EXERCISE DESCRIPTION: Please edit the listing below by replacing "Instruction" with "Directive" wherever it occurs, leaving everything else unchanged.

LISTED RECORDS:
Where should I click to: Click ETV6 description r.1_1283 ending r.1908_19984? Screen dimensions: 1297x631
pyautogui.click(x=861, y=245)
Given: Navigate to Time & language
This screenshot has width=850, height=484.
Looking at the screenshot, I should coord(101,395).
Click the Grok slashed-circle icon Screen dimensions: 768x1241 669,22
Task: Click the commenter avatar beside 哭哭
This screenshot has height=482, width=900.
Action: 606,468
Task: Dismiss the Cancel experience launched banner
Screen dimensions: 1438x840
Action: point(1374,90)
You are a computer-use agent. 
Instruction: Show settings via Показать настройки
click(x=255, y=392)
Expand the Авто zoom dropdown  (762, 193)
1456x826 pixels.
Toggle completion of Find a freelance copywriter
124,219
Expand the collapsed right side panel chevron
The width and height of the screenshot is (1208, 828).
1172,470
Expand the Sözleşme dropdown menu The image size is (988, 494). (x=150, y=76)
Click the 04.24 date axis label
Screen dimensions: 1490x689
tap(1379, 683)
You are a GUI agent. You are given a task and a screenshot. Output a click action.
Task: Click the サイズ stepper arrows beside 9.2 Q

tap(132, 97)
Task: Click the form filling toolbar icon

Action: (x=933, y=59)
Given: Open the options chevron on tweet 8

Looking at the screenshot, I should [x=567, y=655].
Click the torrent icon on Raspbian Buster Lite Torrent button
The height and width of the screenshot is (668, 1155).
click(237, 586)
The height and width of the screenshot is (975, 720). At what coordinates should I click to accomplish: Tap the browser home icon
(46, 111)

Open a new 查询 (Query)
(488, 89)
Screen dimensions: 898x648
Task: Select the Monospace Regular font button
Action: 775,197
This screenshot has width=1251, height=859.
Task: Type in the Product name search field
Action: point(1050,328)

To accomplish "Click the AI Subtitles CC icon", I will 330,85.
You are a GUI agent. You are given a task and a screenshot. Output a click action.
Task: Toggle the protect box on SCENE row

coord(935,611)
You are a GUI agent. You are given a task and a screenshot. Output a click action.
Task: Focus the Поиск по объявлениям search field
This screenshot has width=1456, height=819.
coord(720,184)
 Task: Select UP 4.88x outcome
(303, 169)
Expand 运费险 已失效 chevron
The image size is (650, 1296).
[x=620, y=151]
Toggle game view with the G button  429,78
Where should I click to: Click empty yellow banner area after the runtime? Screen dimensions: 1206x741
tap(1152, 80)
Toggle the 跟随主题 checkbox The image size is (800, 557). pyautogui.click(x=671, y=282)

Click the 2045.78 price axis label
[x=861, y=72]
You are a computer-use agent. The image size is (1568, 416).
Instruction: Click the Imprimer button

FINISHED TASK:
Where should I click to: Click ETV6 description r.1_1283 ending r.1908_19984? Screen dimensions: 1297x631
pyautogui.click(x=861, y=245)
Given: Navigate to Time & language
This screenshot has width=850, height=484.
Looking at the screenshot, I should coord(101,395).
Click the Grok slashed-circle icon Screen dimensions: 768x1241 669,22
Task: Click the commenter avatar beside 哭哭
This screenshot has height=482, width=900.
Action: 606,468
Task: Dismiss the Cancel experience launched banner
Screen dimensions: 1438x840
Action: point(1374,90)
You are a computer-use agent. 
Directive: Show settings via Показать настройки
click(x=255, y=392)
Expand the Авто zoom dropdown  (762, 193)
1456x826 pixels.
Toggle completion of Find a freelance copywriter
124,219
Expand the collapsed right side panel chevron
The width and height of the screenshot is (1208, 828).
1172,470
Expand the Sözleşme dropdown menu The image size is (988, 494). (x=150, y=76)
Click the 04.24 date axis label
Screen dimensions: 1490x689
tap(1379, 683)
You are a GUI agent. You are given a task and a screenshot. Output a click action.
Task: Click the サイズ stepper arrows beside 9.2 Q

tap(132, 97)
Task: Click the form filling toolbar icon

Action: (x=933, y=59)
Given: Open the options chevron on tweet 8

Looking at the screenshot, I should [x=567, y=655].
Click the torrent icon on Raspbian Buster Lite Torrent button
The height and width of the screenshot is (668, 1155).
click(237, 586)
The height and width of the screenshot is (975, 720). At what coordinates should I click to accomplish: Tap the browser home icon
(46, 111)

Open a new 查询 (Query)
(488, 89)
Screen dimensions: 898x648
Task: Select the Monospace Regular font button
Action: 775,197
This screenshot has width=1251, height=859.
Task: Type in the Product name search field
Action: point(1050,328)

To accomplish "Click the AI Subtitles CC icon", I will 330,85.
You are a GUI agent. You are given a task and a screenshot. Output a click action.
Task: Toggle the protect box on SCENE row

coord(935,611)
You are a GUI agent. You are given a task and a screenshot. Output a click action.
Task: Focus the Поиск по объявлениям search field
This screenshot has width=1456, height=819.
coord(720,184)
 Task: Select UP 4.88x outcome
(303, 169)
Expand 运费险 已失效 chevron
The image size is (650, 1296).
[x=620, y=151]
Toggle game view with the G button  429,78
Where should I click to: Click empty yellow banner area after the runtime? Screen dimensions: 1206x741
tap(1152, 80)
Toggle the 跟随主题 checkbox The image size is (800, 557). pyautogui.click(x=671, y=282)

Click the 2045.78 price axis label
[x=861, y=72]
You are a computer-use agent. The image size is (1568, 416).
Directive: Click the Imprimer button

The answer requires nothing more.